WRITTEN EXERCISE :: Reproduce all of the lines below as a Markdown table with the columns No. and Line. Number each row, and leave out the blank lines.

— START GIVEN RECORDS —

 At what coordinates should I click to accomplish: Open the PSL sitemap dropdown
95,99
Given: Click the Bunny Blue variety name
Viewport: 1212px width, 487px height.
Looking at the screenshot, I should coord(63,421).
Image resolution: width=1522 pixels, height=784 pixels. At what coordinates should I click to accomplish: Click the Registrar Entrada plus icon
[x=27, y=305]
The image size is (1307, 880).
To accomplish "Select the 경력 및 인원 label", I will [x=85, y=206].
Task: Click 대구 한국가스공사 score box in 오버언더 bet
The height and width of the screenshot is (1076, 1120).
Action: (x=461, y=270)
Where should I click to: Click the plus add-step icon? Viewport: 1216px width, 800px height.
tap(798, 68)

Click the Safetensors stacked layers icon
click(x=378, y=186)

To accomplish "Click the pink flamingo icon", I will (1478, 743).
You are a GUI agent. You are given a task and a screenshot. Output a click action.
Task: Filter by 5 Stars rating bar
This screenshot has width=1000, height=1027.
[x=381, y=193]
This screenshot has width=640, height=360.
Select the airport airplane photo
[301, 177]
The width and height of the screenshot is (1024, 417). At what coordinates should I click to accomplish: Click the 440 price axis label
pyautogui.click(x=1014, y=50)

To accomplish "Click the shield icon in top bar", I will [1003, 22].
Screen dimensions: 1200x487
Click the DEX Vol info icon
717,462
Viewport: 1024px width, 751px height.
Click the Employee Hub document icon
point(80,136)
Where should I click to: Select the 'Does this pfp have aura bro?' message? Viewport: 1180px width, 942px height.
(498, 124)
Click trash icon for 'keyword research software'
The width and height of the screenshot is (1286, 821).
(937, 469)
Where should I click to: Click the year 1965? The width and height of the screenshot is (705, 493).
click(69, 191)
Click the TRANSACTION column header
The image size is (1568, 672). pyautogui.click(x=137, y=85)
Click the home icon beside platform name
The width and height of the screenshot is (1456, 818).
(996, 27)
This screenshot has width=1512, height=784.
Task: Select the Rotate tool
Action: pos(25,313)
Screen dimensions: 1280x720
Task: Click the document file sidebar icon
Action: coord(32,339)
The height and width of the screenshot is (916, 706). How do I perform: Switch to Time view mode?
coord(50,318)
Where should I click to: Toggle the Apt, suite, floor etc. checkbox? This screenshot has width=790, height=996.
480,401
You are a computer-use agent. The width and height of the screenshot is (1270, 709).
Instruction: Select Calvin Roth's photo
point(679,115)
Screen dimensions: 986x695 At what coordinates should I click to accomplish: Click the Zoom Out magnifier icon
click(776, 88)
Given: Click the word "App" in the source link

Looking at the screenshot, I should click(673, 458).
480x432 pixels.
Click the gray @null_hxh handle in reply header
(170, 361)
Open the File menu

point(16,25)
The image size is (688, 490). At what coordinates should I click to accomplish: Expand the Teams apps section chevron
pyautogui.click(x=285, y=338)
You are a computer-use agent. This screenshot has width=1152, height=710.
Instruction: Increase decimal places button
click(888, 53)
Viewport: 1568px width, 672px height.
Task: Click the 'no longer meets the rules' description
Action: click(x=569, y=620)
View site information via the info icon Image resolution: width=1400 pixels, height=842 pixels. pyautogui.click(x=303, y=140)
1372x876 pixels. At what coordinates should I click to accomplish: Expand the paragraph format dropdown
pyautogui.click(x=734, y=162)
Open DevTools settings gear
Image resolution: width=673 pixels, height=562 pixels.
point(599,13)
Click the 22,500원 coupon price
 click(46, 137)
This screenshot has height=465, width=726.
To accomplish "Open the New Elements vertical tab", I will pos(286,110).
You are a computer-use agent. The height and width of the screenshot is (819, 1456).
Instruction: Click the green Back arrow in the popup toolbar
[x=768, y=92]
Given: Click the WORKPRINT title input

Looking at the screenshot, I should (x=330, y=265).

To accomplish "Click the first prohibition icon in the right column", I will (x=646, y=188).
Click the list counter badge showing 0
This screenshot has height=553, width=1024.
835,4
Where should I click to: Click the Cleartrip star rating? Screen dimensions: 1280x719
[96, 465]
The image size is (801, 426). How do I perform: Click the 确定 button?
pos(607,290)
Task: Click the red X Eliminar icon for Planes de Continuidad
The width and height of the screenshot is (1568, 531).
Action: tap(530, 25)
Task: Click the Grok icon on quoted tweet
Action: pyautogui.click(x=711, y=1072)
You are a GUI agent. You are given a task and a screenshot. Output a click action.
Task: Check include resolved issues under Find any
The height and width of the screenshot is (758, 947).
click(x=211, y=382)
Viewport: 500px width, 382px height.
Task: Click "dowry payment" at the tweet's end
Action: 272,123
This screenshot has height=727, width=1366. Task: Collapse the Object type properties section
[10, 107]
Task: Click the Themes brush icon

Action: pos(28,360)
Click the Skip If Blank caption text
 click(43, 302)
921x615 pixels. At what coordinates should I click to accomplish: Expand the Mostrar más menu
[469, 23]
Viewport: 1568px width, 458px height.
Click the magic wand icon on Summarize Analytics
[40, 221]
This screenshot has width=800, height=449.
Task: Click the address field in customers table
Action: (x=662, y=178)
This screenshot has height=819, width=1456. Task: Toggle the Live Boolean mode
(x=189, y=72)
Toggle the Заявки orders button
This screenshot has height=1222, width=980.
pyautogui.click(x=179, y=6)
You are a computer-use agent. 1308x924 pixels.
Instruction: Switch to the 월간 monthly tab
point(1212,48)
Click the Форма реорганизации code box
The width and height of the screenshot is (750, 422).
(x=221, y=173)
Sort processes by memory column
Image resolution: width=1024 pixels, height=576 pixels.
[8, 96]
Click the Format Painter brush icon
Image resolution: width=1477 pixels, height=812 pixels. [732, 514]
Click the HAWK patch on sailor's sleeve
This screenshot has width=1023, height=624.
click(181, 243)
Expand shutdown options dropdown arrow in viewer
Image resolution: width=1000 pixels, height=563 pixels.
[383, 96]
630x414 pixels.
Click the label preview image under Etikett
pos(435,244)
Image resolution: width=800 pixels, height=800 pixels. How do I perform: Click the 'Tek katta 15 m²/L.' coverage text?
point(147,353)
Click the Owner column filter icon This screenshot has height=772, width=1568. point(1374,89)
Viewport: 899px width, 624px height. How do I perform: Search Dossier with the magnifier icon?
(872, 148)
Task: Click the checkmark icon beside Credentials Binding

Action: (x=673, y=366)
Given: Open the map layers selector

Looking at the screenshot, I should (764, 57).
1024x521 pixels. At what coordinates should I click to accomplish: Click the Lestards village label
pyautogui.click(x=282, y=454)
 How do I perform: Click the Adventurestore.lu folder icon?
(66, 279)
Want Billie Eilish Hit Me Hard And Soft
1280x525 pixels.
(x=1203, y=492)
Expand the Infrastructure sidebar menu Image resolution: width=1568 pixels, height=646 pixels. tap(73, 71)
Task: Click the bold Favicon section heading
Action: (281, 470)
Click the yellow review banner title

— END GIVEN RECORDS —

EXERCISE RESPONSE ::
| No. | Line |
|---|---|
| 1 |  At what coordinates should I click to accomplish: Open the PSL sitemap dropdown |
| 2 | 95,99 |
| 3 | Given: Click the Bunny Blue variety name |
| 4 | Viewport: 1212px width, 487px height. |
| 5 | Looking at the screenshot, I should coord(63,421). |
| 6 | Image resolution: width=1522 pixels, height=784 pixels. At what coordinates should I click to accomplish: Click the Registrar Entrada plus icon |
| 7 | [x=27, y=305] |
| 8 | The image size is (1307, 880). |
| 9 | To accomplish "Select the 경력 및 인원 label", I will [x=85, y=206]. |
| 10 | Task: Click 대구 한국가스공사 score box in 오버언더 bet |
| 11 | The height and width of the screenshot is (1076, 1120). |
| 12 | Action: (x=461, y=270) |
| 13 | Where should I click to: Click the plus add-step icon? Viewport: 1216px width, 800px height. |
| 14 | tap(798, 68) |
| 15 | Click the Safetensors stacked layers icon |
| 16 | click(x=378, y=186) |
| 17 | To accomplish "Click the pink flamingo icon", I will (1478, 743). |
| 18 | You are a GUI agent. You are given a task and a screenshot. Output a click action. |
| 19 | Task: Filter by 5 Stars rating bar |
| 20 | This screenshot has width=1000, height=1027. |
| 21 | [x=381, y=193] |
| 22 | This screenshot has width=640, height=360. |
| 23 | Select the airport airplane photo |
| 24 | [301, 177] |
| 25 | The width and height of the screenshot is (1024, 417). At what coordinates should I click to accomplish: Click the 440 price axis label |
| 26 | pyautogui.click(x=1014, y=50) |
| 27 | To accomplish "Click the shield icon in top bar", I will [1003, 22]. |
| 28 | Screen dimensions: 1200x487 |
| 29 | Click the DEX Vol info icon |
| 30 | 717,462 |
| 31 | Viewport: 1024px width, 751px height. |
| 32 | Click the Employee Hub document icon |
| 33 | point(80,136) |
| 34 | Where should I click to: Select the 'Does this pfp have aura bro?' message? Viewport: 1180px width, 942px height. |
| 35 | (498, 124) |
| 36 | Click trash icon for 'keyword research software' |
| 37 | The width and height of the screenshot is (1286, 821). |
| 38 | (937, 469) |
| 39 | Where should I click to: Click the year 1965? The width and height of the screenshot is (705, 493). |
| 40 | click(69, 191) |
| 41 | Click the TRANSACTION column header |
| 42 | The image size is (1568, 672). pyautogui.click(x=137, y=85) |
| 43 | Click the home icon beside platform name |
| 44 | The width and height of the screenshot is (1456, 818). |
| 45 | (996, 27) |
| 46 | This screenshot has width=1512, height=784. |
| 47 | Task: Select the Rotate tool |
| 48 | Action: pos(25,313) |
| 49 | Screen dimensions: 1280x720 |
| 50 | Task: Click the document file sidebar icon |
| 51 | Action: coord(32,339) |
| 52 | The height and width of the screenshot is (916, 706). How do I perform: Switch to Time view mode? |
| 53 | coord(50,318) |
| 54 | Where should I click to: Toggle the Apt, suite, floor etc. checkbox? This screenshot has width=790, height=996. |
| 55 | 480,401 |
| 56 | You are a computer-use agent. The width and height of the screenshot is (1270, 709). |
| 57 | Instruction: Select Calvin Roth's photo |
| 58 | point(679,115) |
| 59 | Screen dimensions: 986x695 At what coordinates should I click to accomplish: Click the Zoom Out magnifier icon |
| 60 | click(776, 88) |
| 61 | Given: Click the word "App" in the source link |
| 62 | Looking at the screenshot, I should click(673, 458). |
| 63 | 480x432 pixels. |
| 64 | Click the gray @null_hxh handle in reply header |
| 65 | (170, 361) |
| 66 | Open the File menu |
| 67 | point(16,25) |
| 68 | The image size is (688, 490). At what coordinates should I click to accomplish: Expand the Teams apps section chevron |
| 69 | pyautogui.click(x=285, y=338) |
| 70 | You are a computer-use agent. This screenshot has width=1152, height=710. |
| 71 | Instruction: Increase decimal places button |
| 72 | click(888, 53) |
| 73 | Viewport: 1568px width, 672px height. |
| 74 | Task: Click the 'no longer meets the rules' description |
| 75 | Action: click(x=569, y=620) |
| 76 | View site information via the info icon Image resolution: width=1400 pixels, height=842 pixels. pyautogui.click(x=303, y=140) |
| 77 | 1372x876 pixels. At what coordinates should I click to accomplish: Expand the paragraph format dropdown |
| 78 | pyautogui.click(x=734, y=162) |
| 79 | Open DevTools settings gear |
| 80 | Image resolution: width=673 pixels, height=562 pixels. |
| 81 | point(599,13) |
| 82 | Click the 22,500원 coupon price |
| 83 |  click(46, 137) |
| 84 | This screenshot has height=465, width=726. |
| 85 | To accomplish "Open the New Elements vertical tab", I will pos(286,110). |
| 86 | You are a computer-use agent. The height and width of the screenshot is (819, 1456). |
| 87 | Instruction: Click the green Back arrow in the popup toolbar |
| 88 | [x=768, y=92] |
| 89 | Given: Click the WORKPRINT title input |
| 90 | Looking at the screenshot, I should (x=330, y=265). |
| 91 | To accomplish "Click the first prohibition icon in the right column", I will (x=646, y=188). |
| 92 | Click the list counter badge showing 0 |
| 93 | This screenshot has height=553, width=1024. |
| 94 | 835,4 |
| 95 | Where should I click to: Click the Cleartrip star rating? Screen dimensions: 1280x719 |
| 96 | [96, 465] |
| 97 | The image size is (801, 426). How do I perform: Click the 确定 button? |
| 98 | pos(607,290) |
| 99 | Task: Click the red X Eliminar icon for Planes de Continuidad |
| 100 | The width and height of the screenshot is (1568, 531). |
| 101 | Action: tap(530, 25) |
| 102 | Task: Click the Grok icon on quoted tweet |
| 103 | Action: pyautogui.click(x=711, y=1072) |
| 104 | You are a GUI agent. You are given a task and a screenshot. Output a click action. |
| 105 | Task: Check include resolved issues under Find any |
| 106 | The height and width of the screenshot is (758, 947). |
| 107 | click(x=211, y=382) |
| 108 | Viewport: 500px width, 382px height. |
| 109 | Task: Click "dowry payment" at the tweet's end |
| 110 | Action: 272,123 |
| 111 | This screenshot has height=727, width=1366. Task: Collapse the Object type properties section |
| 112 | [10, 107] |
| 113 | Task: Click the Themes brush icon |
| 114 | Action: pos(28,360) |
| 115 | Click the Skip If Blank caption text |
| 116 |  click(43, 302) |
| 117 | 921x615 pixels. At what coordinates should I click to accomplish: Expand the Mostrar más menu |
| 118 | [469, 23] |
| 119 | Viewport: 1568px width, 458px height. |
| 120 | Click the magic wand icon on Summarize Analytics |
| 121 | [40, 221] |
| 122 | This screenshot has width=800, height=449. |
| 123 | Task: Click the address field in customers table |
| 124 | Action: (x=662, y=178) |
| 125 | This screenshot has height=819, width=1456. Task: Toggle the Live Boolean mode |
| 126 | (x=189, y=72) |
| 127 | Toggle the Заявки orders button |
| 128 | This screenshot has height=1222, width=980. |
| 129 | pyautogui.click(x=179, y=6) |
| 130 | You are a computer-use agent. 1308x924 pixels. |
| 131 | Instruction: Switch to the 월간 monthly tab |
| 132 | point(1212,48) |
| 133 | Click the Форма реорганизации code box |
| 134 | The width and height of the screenshot is (750, 422). |
| 135 | (x=221, y=173) |
| 136 | Sort processes by memory column |
| 137 | Image resolution: width=1024 pixels, height=576 pixels. |
| 138 | [8, 96] |
| 139 | Click the Format Painter brush icon |
| 140 | Image resolution: width=1477 pixels, height=812 pixels. [732, 514] |
| 141 | Click the HAWK patch on sailor's sleeve |
| 142 | This screenshot has width=1023, height=624. |
| 143 | click(181, 243) |
| 144 | Expand shutdown options dropdown arrow in viewer |
| 145 | Image resolution: width=1000 pixels, height=563 pixels. |
| 146 | [383, 96] |
| 147 | 630x414 pixels. |
| 148 | Click the label preview image under Etikett |
| 149 | pos(435,244) |
| 150 | Image resolution: width=800 pixels, height=800 pixels. How do I perform: Click the 'Tek katta 15 m²/L.' coverage text? |
| 151 | point(147,353) |
| 152 | Click the Owner column filter icon This screenshot has height=772, width=1568. point(1374,89) |
| 153 | Viewport: 899px width, 624px height. How do I perform: Search Dossier with the magnifier icon? |
| 154 | (872, 148) |
| 155 | Task: Click the checkmark icon beside Credentials Binding |
| 156 | Action: (x=673, y=366) |
| 157 | Given: Open the map layers selector |
| 158 | Looking at the screenshot, I should (764, 57). |
| 159 | 1024x521 pixels. At what coordinates should I click to accomplish: Click the Lestards village label |
| 160 | pyautogui.click(x=282, y=454) |
| 161 |  How do I perform: Click the Adventurestore.lu folder icon? |
| 162 | (66, 279) |
| 163 | Want Billie Eilish Hit Me Hard And Soft |
| 164 | 1280x525 pixels. |
| 165 | (x=1203, y=492) |
| 166 | Expand the Infrastructure sidebar menu Image resolution: width=1568 pixels, height=646 pixels. tap(73, 71) |
| 167 | Task: Click the bold Favicon section heading |
| 168 | Action: (281, 470) |
| 169 | Click the yellow review banner title |